Reste que tous les patients en unité Covid sont, eux, enfermés à clé. Certains nouveaux patients hospitalisés ont été soumis à une obligation de confinement strict en chambre pendant quatorze jours, avec parfois porte close également. La contrôleuse générale a été informée qu’une patiente, enfermée, s’est blessée gravement le mercredi 13 mai, après s’être défenestrée, en brisant la fenêtre de sa chambre.

Pour l’autorité, il s’agit de « privations de liberté injustifiées et illégales » : « Des patients ont été enfermés vingt-quatre heures sur vingt-quatre sans que leur état clinique psychiatrique le justifie, sans décision médicale écrite émanant d’un psychiatre. » Elle a pu constater, en outre, que certains patients ont été enfermés dans des chambres sans douche, ou sans leurs effets personnels.

La contrôleuse rappelle la règle de droit, épidémie ou non : « L’isolement et la contention sont des pratiques de dernier recours. Il ne peut y être procédé que sur une décision d’isolement motivée par la mise en danger immédiate du patient ou d’autrui. » Et d’ajouter : « La mauvaise compréhension prétendue des gestes barrières par les patients ne pouvait justifier un enfermement systématique. »

« Concilier deux objectifs contraires »
Certains membres du personnel médical se sont émus de cette situation, dont le psychiatre Mathieu Bellahsen, qui a alerté la contrôleuse générale. « Lorsqu’on a soulevé ces dysfonctionnements majeurs, la direction nous a répondu que l’enfermement était nécessaire, sinon c’était un non-respect du confinement, raconte le médecin. Mais il n’est pas possible, sous prétexte de Covid, de sacrifier des libertés fondamentales et de faire n’importe quoi. »

Interrogée sur cet enfermement, la direction de l’établissement a réagi par communiqué, jeudi 18 juin, reconnaissant une « confusion » entre les régimes d’isolement psychiatrique et de confinement. Elle l’explique par la « complexité de concilier deux objectifs contraires, garantir la liberté d’aller et venir au sein de l’unité et empêcher des contacts qui conduiraient à des contaminations ». Conciliation d’autant plus difficile, écrit-elle, pour « les patients ayant des difficultés à respecter les gestes barrières ».

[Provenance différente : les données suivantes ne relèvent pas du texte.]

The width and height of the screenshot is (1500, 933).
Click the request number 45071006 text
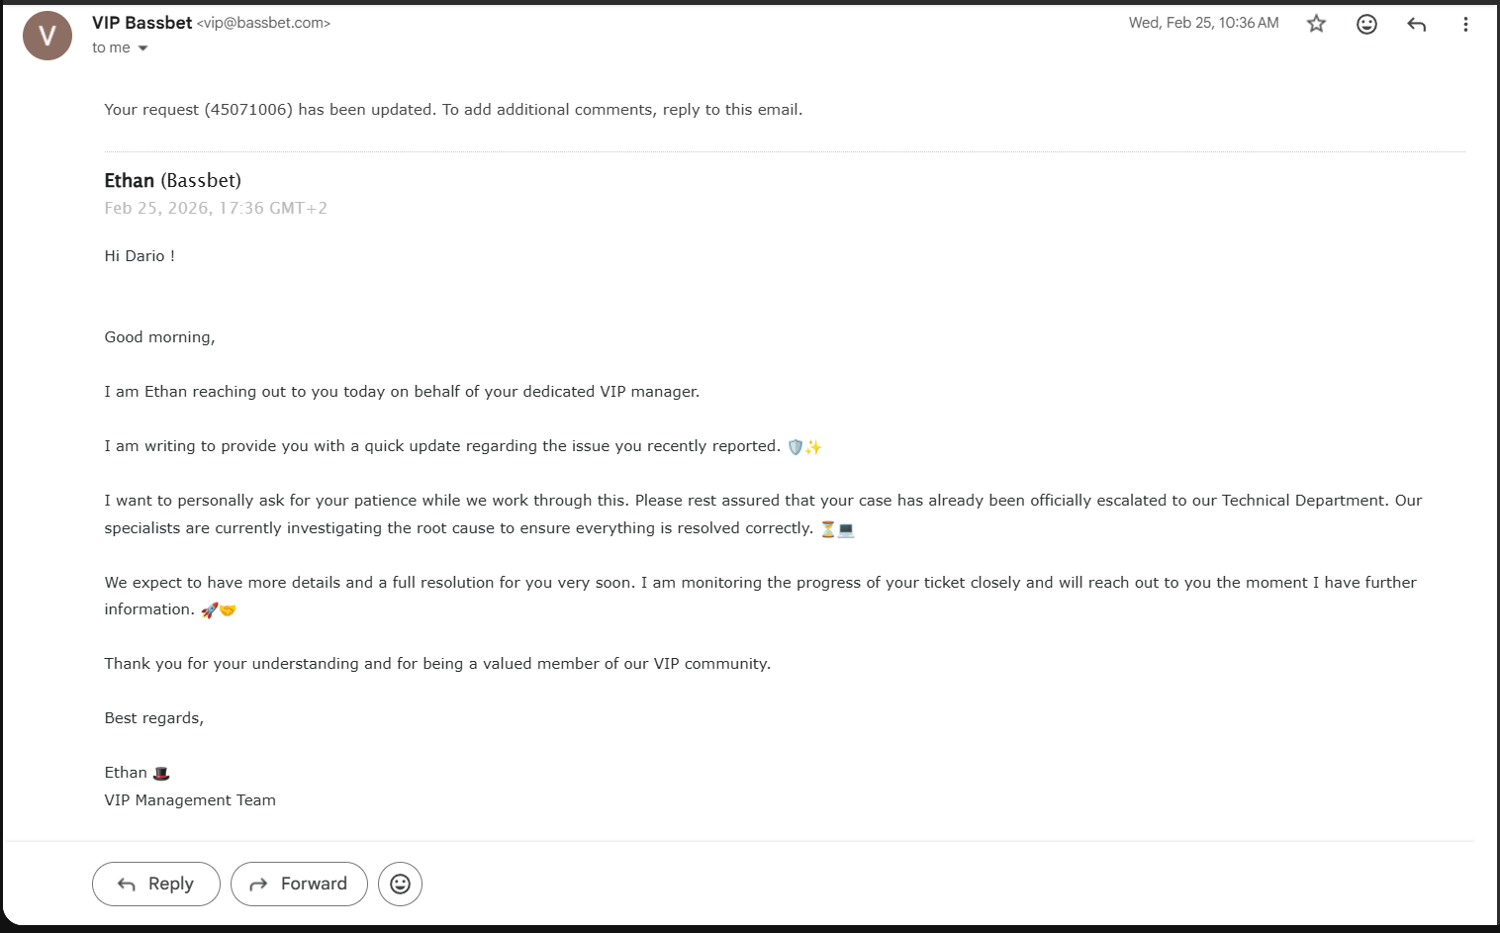(249, 110)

Cette mise en garde de l’autorité administrative intervient deux jours seulement après la publication de son rapport sur le monde de la psychiatrie, intitulé Soins sans consentement et droits fondamentaux. Son constat : « L’hospitalisation à temps plein s’accompagne d’atteintes, plus ou moins graves, aux droits des patients, à leur dignité, avec une grande disparité selon les établissements. »

L’isolement et la contention sont des pratiques « en diminution » et désormais « interrogées dans le milieu », salue Adeline Hazan, qui a effectué avec ses équipes quelque 200 contrôles d’établissements ces douze dernières années. En revanche, le recours à l’hospitalisation « sans consentement » a augmenté de manière « préoccupante ». La contrôleuse générale en appelle à une grande loi sur la santé mentale, avec « une vraie réflexion sur ce qu’est le soin dans la maladie mentale ».